A project to fund and support critical elements of the global information infrastructure is being backed by major technology names.
Formed by The Linux Foundation and backed by companies including Cisco, Microsoft, Dell, Google and Facebook, the initiative will collaboratively identify and fund open source projects that are in need of assistance.
Following the OpenSSL Heartbleed flaw revelations, the first project under consideration to receive funds from the Initiative will be OpenSSL, which could receive fellowship funding for key developers as well as other resources to assist the project in improving its security, enabling outside reviews, and improving responsiveness to patch requests.
Jim Zemlin, executive director of The Linux Foundation, said: “We are expanding the work we already do for the Linux kernel to other projects that may need support. Our global economy is built on top of many open source projects. Just as The Linux Foundation has funded Linus Torvalds to be able to focus 100 per cent on Linux development, we will now be able to support additional developers and maintainers to work full-time supporting other essential open source projects.
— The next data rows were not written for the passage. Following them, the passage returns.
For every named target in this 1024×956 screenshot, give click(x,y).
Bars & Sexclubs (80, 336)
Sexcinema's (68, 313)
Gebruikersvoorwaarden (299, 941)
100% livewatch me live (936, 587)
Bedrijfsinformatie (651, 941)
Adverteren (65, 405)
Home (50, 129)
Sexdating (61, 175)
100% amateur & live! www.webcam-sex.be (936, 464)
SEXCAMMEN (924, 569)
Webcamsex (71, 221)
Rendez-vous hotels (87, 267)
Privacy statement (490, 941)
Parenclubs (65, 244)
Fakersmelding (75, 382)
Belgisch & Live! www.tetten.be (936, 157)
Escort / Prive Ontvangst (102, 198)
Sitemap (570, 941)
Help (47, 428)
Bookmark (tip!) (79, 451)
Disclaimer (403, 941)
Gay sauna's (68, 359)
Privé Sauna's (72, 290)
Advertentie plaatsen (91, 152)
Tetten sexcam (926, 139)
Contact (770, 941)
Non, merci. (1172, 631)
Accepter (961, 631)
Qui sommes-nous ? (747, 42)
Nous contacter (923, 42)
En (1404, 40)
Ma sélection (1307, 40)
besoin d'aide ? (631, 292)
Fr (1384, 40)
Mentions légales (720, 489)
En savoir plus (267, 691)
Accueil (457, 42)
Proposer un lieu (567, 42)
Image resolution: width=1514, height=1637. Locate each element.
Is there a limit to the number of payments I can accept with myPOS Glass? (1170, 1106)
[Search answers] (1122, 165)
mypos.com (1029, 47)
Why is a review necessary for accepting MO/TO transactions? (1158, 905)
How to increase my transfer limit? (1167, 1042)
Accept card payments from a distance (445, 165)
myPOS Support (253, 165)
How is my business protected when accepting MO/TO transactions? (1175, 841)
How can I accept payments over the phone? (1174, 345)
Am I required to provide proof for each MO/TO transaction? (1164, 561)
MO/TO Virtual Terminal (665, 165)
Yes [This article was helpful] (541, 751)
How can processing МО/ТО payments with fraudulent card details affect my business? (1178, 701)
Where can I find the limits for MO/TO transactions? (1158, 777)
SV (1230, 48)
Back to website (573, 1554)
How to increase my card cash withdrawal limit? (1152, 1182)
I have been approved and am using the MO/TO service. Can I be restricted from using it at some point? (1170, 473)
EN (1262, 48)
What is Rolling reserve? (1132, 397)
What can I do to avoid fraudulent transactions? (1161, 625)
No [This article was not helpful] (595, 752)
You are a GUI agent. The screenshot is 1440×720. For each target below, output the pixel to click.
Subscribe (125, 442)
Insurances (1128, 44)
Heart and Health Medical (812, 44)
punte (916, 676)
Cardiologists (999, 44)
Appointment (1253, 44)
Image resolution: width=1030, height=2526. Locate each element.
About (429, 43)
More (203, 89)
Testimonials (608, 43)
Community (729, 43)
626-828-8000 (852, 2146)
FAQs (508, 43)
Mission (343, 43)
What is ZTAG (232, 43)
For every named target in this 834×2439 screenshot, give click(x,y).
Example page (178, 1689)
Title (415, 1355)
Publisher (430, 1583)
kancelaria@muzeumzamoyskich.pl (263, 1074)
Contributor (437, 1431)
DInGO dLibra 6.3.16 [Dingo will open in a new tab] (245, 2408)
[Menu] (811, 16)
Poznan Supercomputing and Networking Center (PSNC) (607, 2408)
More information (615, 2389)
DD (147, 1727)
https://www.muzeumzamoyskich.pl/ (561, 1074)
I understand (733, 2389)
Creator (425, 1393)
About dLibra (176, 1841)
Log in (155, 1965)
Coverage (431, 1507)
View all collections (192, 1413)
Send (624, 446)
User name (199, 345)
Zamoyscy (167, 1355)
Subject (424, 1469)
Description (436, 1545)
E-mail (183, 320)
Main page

“We are thankful for these industry leaders’ commitment to ensuring the continued growth and reliability of critical open source projects such as OpenSSL.”
The initiative’s funds will be administered by The Linux Foundation and a steering group comprised of backers of the project, while support will include funding for fellowships for key developers to work full-time on open source projects, security audits, computing and test infrastructure, travel, face-to-face meeting coordination and other support.
Marty Roesch, VP and chief architect of the security business group at Cisco, and CTO and founder of Sourcefire, told IT Security Guru that the great thing about open source is you can have a group of people who are very dedicated on poor infrastructure, pick it up and help the core OpenSSL team out very quickly and transparently.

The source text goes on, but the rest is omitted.